**PASSAGE TO READ:**
Loading web page using headless Chrome and Selenium returns Debugging Information, IP Address Ray ID-CodePudding

I am trying to create an application that scrapes certain e-commerce websites. I am using Selenium for this purpose and trying to deploy my application on an ec2 instance running centos. Before deploying, I developed my code locally and it worked but it gives me errors on the remote machine.

The code that I am using

from selenium import webdriver
from selenium.webdriver.common.by import By
from selenium.webdriver.chrome.service import Service
from webdriver_manager.chrome import ChromeDriverManager

ser = Service(ChromeDriverManager().install())
chrome_options = webdriver.ChromeOptions()
chrome_options.add_argument("--headless")

selenium_driver = webdriver.Chrome(service=ser, options=chrome_options)

url = 'https://www.everlane.com/products/womens-cloud-cable-knit-vest-oatmeal?collection=womens-newest-arrivals'

selenium_driver.get(url)

title = selenium_driver.find_element(By.XPATH, '//*[@id="content"]/div/div[3]/div[2]/div/div/div/div[2]/div/div[1]/hgroup/h1/span')
print(title.text)

When I try to run this code on remote machine I get an error with the following stacktrace

Traceback (most recent call last):
  File "/home/ec2-user/.local/lib/python3.7/site-packages/flask/app.py", line 2091, in __call__
    return self.wsgi_app(environ, start_response)
  File "/home/ec2-user/.local/lib/python3.7/site-packages/flask/app.py", line 2076, in wsgi_app
    response = self.handle_exception(e)
  File "/home/ec2-user/.local/lib/python3.7/site-packages/flask/app.py", line 2073, in wsgi_app
    response = self.full_dispatch_request()
  File "/home/ec2-user/.local/lib/python3.7/site-packages/flask/app.py", line 1518, in full_dispatch_request
    rv = self.handle_user_exception(e)
  File "/home/ec2-user/.local/lib/python3.7/site-packages/flask/app.py", line 1516, in full_dispatch_request
    rv = self.dispatch_request()

**SUPPLIED DATA:**

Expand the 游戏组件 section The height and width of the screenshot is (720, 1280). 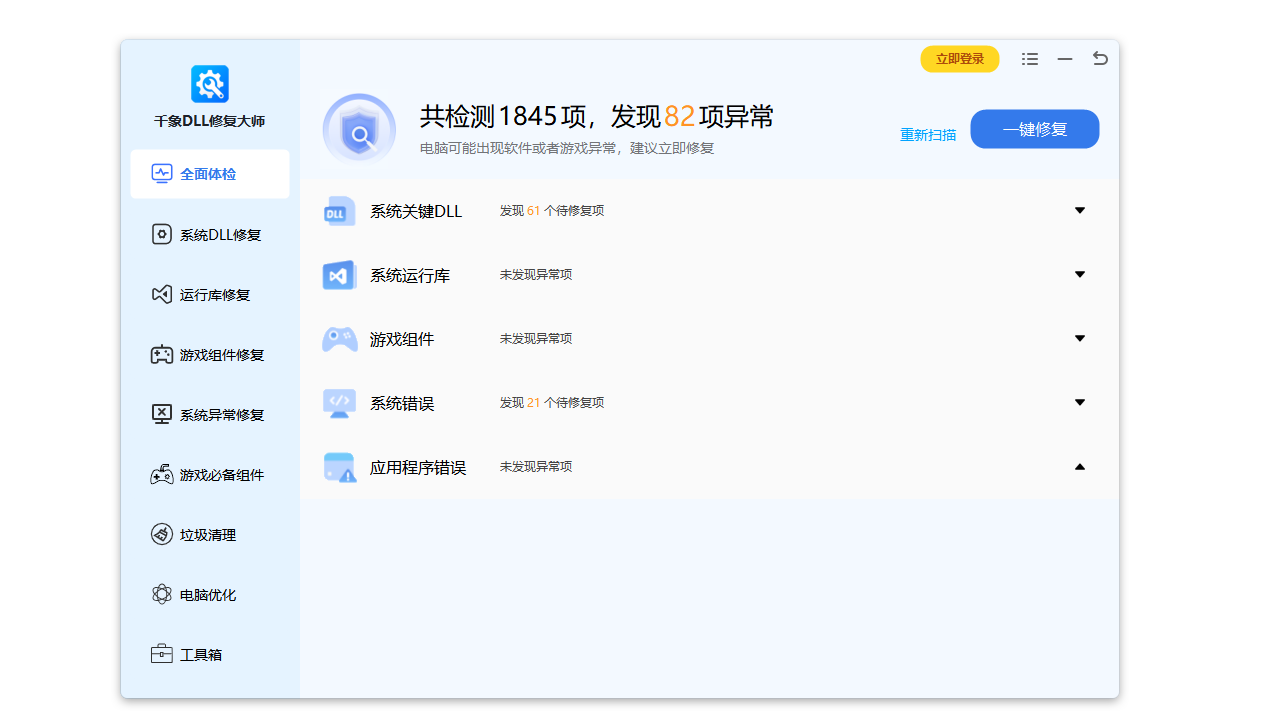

**SHORT PROBLEM:** Pick up the post about scraping with headless Chrome and Selenium on an EC2 server and keep writing it from its last line.

**RESULT BELOW:**
  File "/home/ec2-user/.local/lib/python3.7/site-packages/flask/app.py", line 1502, in dispatch_request
    return self.ensure_sync(self.view_functions[rule.endpoint])(**req.view_args)
  File "/home/ec2-user/price_tracker/flask_api.py", line 22, in home
    title, price, isSizeAvailable, shop = prices.checkInfoByShop(url, size)
  File "/home/ec2-user/price_tracker/check_prices.py", line 132, in checkInfoByShop
    secondaryPriceXPath=secondaryPriceXPath)
  File "/home/ec2-user/price_tracker/check_prices.py", line 61, in checkSelenium
    title = self.selenium_driver.find_element(By.XPATH, titleXPath)
  File "/home/ec2-user/.local/lib/python3.7/site-packages/selenium/webdriver/remote/webdriver.py", line 1246, in find_element
    'value': value})['value']
  File "/home/ec2-user/.local/lib/python3.7/site-packages/selenium/webdriver/remote/webdriver.py", line 424, in execute
    self.error_handler.check_response(response)
  File "/home/ec2-user/.local/lib/python3.7/site-packages/selenium/webdriver/remote/errorhandler.py", line 247, in check_response
    raise exception_class(message, screen, stacktrace)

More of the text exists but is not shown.